### Activity
Return the following entries exactly, word for word.

[Collected data entries]
▼▼▼

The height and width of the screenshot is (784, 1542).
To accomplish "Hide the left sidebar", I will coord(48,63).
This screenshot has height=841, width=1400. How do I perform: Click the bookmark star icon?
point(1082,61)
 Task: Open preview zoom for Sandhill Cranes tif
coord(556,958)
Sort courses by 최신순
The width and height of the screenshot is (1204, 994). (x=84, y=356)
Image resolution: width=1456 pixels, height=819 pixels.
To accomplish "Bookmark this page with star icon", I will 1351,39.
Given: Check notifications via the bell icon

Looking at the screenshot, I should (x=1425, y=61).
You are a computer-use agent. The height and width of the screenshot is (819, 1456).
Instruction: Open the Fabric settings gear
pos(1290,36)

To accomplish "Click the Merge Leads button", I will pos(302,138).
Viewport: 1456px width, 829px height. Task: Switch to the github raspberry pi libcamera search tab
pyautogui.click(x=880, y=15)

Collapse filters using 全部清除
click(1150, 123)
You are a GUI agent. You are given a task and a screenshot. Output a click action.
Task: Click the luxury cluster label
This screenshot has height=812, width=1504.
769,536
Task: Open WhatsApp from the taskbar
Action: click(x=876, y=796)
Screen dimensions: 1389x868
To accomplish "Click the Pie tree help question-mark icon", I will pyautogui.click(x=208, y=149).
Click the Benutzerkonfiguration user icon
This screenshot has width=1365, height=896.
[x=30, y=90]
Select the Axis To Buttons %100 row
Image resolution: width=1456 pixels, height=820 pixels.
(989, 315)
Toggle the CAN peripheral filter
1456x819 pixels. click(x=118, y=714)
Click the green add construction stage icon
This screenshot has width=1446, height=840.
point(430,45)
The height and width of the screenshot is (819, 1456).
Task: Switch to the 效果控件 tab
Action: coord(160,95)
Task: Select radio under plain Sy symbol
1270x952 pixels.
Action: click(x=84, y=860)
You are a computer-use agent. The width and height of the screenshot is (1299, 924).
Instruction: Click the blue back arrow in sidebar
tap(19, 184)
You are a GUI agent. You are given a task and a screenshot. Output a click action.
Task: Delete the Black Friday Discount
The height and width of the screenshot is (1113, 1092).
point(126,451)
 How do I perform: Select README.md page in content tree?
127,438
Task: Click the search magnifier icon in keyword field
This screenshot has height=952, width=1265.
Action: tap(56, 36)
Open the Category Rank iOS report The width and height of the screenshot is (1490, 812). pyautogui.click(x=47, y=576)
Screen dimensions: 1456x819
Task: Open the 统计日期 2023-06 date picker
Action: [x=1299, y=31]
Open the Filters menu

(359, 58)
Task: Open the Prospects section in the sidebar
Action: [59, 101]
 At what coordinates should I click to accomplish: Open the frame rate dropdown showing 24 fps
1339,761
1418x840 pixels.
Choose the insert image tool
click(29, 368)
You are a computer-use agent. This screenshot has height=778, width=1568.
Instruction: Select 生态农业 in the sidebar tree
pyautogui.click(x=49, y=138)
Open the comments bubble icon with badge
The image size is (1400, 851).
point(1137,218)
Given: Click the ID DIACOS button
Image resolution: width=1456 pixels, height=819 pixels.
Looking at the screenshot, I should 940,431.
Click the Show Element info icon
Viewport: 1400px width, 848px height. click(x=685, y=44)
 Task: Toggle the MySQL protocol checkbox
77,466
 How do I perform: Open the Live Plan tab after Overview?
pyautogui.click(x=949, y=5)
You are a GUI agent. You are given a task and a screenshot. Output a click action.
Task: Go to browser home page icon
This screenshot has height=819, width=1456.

▲▲▲

### Output of the task
The height and width of the screenshot is (784, 1542).
To accomplish "Hide the left sidebar", I will coord(48,63).
This screenshot has height=841, width=1400. How do I perform: Click the bookmark star icon?
point(1082,61)
 Task: Open preview zoom for Sandhill Cranes tif
coord(556,958)
Sort courses by 최신순
The width and height of the screenshot is (1204, 994). (x=84, y=356)
Image resolution: width=1456 pixels, height=819 pixels.
To accomplish "Bookmark this page with star icon", I will 1351,39.
Given: Check notifications via the bell icon

Looking at the screenshot, I should (x=1425, y=61).
You are a computer-use agent. The height and width of the screenshot is (819, 1456).
Instruction: Open the Fabric settings gear
pos(1290,36)

To accomplish "Click the Merge Leads button", I will pos(302,138).
Viewport: 1456px width, 829px height. Task: Switch to the github raspberry pi libcamera search tab
pyautogui.click(x=880, y=15)

Collapse filters using 全部清除
click(1150, 123)
You are a GUI agent. You are given a task and a screenshot. Output a click action.
Task: Click the luxury cluster label
This screenshot has height=812, width=1504.
769,536
Task: Open WhatsApp from the taskbar
Action: click(x=876, y=796)
Screen dimensions: 1389x868
To accomplish "Click the Pie tree help question-mark icon", I will pyautogui.click(x=208, y=149).
Click the Benutzerkonfiguration user icon
This screenshot has width=1365, height=896.
[x=30, y=90]
Select the Axis To Buttons %100 row
Image resolution: width=1456 pixels, height=820 pixels.
(989, 315)
Toggle the CAN peripheral filter
1456x819 pixels. click(x=118, y=714)
Click the green add construction stage icon
This screenshot has width=1446, height=840.
point(430,45)
The height and width of the screenshot is (819, 1456).
Task: Switch to the 效果控件 tab
Action: coord(160,95)
Task: Select radio under plain Sy symbol
1270x952 pixels.
Action: click(x=84, y=860)
You are a computer-use agent. The width and height of the screenshot is (1299, 924).
Instruction: Click the blue back arrow in sidebar
tap(19, 184)
You are a GUI agent. You are given a task and a screenshot. Output a click action.
Task: Delete the Black Friday Discount
The height and width of the screenshot is (1113, 1092).
point(126,451)
 How do I perform: Select README.md page in content tree?
127,438
Task: Click the search magnifier icon in keyword field
This screenshot has height=952, width=1265.
Action: tap(56, 36)
Open the Category Rank iOS report The width and height of the screenshot is (1490, 812). pyautogui.click(x=47, y=576)
Screen dimensions: 1456x819
Task: Open the 统计日期 2023-06 date picker
Action: [x=1299, y=31]
Open the Filters menu

(359, 58)
Task: Open the Prospects section in the sidebar
Action: [59, 101]
 At what coordinates should I click to accomplish: Open the frame rate dropdown showing 24 fps
1339,761
1418x840 pixels.
Choose the insert image tool
click(29, 368)
You are a computer-use agent. This screenshot has height=778, width=1568.
Instruction: Select 生态农业 in the sidebar tree
pyautogui.click(x=49, y=138)
Open the comments bubble icon with badge
The image size is (1400, 851).
point(1137,218)
Given: Click the ID DIACOS button
Image resolution: width=1456 pixels, height=819 pixels.
Looking at the screenshot, I should 940,431.
Click the Show Element info icon
Viewport: 1400px width, 848px height. click(x=685, y=44)
 Task: Toggle the MySQL protocol checkbox
77,466
 How do I perform: Open the Live Plan tab after Overview?
pyautogui.click(x=949, y=5)
You are a GUI agent. You are given a task and a screenshot. Output a click action.
Task: Go to browser home page icon
This screenshot has height=819, width=1456.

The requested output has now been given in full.